Karen Ager is Director of Communications for the Endowment for Health. In that capacity, she oversees strategic message development for both internal and external stakeholders, including key opinion leaders and the media.
Karen is a seasoned communication professional. Prior to joining the Endowment, she served as manager of corporate communications for Fisher Scientific International, a global provider of health care, research and scientific technology. Other past positions included C-suite messaging at Staples Worldwide, Bank of America (formerly BankBoston), and Boston Edison. Karen spent several years as managing partner at Public Image Corporation, a public relations firm with offices in downtown Boston and Newburyport. She is a former president of the International Association of Business Communicators (IABC Yankee Chapter, Boston) and the Public Relations Society of America. She is a graduate of Leadership NH, Class of 2011. Karen has a Bachelor of Science in mass communications from Emerson College, Boston.










Gregory V. Sullivan has served as General Counsel for the Union Leader Corporation for the past 34 years. He also currently serves on the New Hampshire Supreme Court’s Committee on the Judiciary and the Media, as well as the Committee for Public Access to Courts, and is President of the Hingham, Mass.-based media law firm, Malloy & Sullivan.
Nina Sachdev brings more than 20 years of journalism, news editing and marketing experience to her role as a communications director for Media Impact Funders (MIF). Nina served as MIF’s communications director for more than five years before joining the Rita Allen Foundation to lead communications there. After a brief stint, Nina re-joined MIF in February 2022. Nina cut her teeth in journalism at The Dallas Morning News, where—as an intern on the copy desk—she was tasked with editing the obituaries of famous people who hadn’t yet died. Since then, Nina has worked at The Santa Rosa Press Democrat, The Philadelphia Daily News and The Philadelphia Weekly in almost every editorial capacity imaginable, including senior editor, A1 editor (when that used to be a thing) and slot (does anyone remember that being a thing?). Nina is the creator and editor of the award-winning The Survivors Project: Telling the Truth About Life After Sexual Abuse, which exposes the reality of healing from the effects of sexual abuse. Nina holds an M.A. in journalism from Temple University. She lives in Philadelphia with her family.
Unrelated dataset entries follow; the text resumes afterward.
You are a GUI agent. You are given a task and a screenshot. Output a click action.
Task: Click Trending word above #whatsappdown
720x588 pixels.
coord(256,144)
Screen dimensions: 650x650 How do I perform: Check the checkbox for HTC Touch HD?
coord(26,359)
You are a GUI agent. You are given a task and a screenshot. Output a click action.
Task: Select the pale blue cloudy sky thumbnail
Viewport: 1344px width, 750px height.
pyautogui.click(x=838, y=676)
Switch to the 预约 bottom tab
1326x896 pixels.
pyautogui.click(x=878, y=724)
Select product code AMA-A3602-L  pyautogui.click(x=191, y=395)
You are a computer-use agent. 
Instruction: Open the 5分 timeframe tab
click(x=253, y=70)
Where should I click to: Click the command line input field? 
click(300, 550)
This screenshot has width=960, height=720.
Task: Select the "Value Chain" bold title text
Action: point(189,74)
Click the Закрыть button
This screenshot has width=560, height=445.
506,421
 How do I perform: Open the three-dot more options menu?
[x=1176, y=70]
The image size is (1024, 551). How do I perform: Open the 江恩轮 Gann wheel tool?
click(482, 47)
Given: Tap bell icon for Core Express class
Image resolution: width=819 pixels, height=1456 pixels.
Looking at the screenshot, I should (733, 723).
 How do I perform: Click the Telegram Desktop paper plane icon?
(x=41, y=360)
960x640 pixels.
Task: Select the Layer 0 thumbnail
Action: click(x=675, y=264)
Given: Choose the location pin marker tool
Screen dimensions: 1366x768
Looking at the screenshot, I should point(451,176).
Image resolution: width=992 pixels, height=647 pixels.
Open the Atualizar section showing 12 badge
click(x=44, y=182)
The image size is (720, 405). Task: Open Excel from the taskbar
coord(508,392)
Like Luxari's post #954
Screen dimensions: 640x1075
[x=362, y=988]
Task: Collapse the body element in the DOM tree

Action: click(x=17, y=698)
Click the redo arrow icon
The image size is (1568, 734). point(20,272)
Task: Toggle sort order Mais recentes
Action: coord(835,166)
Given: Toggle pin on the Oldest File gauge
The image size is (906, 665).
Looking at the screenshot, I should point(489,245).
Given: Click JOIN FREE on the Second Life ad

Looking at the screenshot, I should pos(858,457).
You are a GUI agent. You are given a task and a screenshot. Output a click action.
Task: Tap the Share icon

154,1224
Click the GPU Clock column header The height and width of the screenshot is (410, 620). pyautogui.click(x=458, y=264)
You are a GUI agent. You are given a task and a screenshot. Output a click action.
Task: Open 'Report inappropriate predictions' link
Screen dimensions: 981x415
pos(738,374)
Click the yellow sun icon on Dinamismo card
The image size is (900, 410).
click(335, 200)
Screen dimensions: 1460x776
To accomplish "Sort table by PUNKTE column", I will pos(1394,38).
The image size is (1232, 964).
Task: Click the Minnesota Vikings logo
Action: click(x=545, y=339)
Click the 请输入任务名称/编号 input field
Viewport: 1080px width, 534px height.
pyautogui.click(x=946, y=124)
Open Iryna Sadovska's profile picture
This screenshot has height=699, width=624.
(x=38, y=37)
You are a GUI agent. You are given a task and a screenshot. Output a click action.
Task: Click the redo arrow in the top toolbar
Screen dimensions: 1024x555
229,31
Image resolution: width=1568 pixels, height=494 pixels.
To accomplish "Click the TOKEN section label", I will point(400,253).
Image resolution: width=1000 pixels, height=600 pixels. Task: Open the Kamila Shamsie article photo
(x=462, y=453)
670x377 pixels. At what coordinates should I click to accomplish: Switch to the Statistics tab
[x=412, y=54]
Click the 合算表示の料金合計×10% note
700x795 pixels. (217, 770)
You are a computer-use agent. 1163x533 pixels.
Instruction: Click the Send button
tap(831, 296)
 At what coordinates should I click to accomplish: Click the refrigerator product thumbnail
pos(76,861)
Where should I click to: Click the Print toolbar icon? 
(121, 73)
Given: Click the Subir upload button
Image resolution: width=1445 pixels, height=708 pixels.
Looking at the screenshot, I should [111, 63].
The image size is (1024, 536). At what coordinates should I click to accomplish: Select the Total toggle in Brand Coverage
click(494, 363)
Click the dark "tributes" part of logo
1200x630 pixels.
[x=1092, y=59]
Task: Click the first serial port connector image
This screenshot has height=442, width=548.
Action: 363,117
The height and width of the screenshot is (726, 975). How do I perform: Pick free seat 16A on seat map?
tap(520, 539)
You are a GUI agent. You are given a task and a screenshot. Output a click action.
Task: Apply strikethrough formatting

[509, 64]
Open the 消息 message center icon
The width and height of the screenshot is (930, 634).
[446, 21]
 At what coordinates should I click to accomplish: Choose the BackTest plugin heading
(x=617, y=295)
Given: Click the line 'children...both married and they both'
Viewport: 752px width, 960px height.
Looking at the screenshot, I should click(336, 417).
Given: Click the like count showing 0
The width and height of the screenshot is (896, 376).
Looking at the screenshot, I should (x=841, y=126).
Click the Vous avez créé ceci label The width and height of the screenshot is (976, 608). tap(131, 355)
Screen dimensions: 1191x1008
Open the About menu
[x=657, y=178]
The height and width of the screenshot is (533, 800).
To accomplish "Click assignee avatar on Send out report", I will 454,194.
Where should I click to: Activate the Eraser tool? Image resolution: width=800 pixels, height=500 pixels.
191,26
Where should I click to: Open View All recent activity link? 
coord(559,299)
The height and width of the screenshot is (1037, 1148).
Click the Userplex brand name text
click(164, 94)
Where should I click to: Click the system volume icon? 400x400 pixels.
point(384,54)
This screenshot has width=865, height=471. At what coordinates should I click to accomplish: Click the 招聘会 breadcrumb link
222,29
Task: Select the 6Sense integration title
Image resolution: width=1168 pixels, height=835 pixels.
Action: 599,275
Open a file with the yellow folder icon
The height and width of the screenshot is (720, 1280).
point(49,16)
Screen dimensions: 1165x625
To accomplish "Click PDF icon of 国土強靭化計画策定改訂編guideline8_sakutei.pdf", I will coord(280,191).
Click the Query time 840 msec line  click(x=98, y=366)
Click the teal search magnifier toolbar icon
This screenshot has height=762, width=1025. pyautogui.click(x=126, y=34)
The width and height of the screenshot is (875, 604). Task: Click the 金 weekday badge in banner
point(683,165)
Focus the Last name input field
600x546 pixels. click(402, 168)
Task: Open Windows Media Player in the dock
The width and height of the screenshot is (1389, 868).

Leah Todd is the New England regional manager for the Solutions Journalism Network, building relationships with newsrooms in the New England states. From 2015 to 2018, Leah led SJN’s work in the Intermountain West, including launching and overseeing collaborative journalism projects between dozens of news organizations in Montana and New Mexico. Previously, she covered K-12 education at The Seattle Times, and local government at the Casper (Wyo.) Star Tribune. She has investigated and written about turmoil in Washington state’s new charter school sector; efforts to improve disproportionately high absentee rates among Native American students in Wyoming; Colorado’s attempts to divert mental health patients from overcrowded Emergency Rooms; and how residents in rural communities across the West find and use local news.

Angie Drobnic Holan is the editor-in-chief of PolitiFact. She has extensive experience fact-checking the presidency, Congress and political campaigns, and was a reporter on the PolitiFact team that won the 2009 Pulitzer Prize for national reporting. She serves on the advisory board of the International Fact-Checking Network.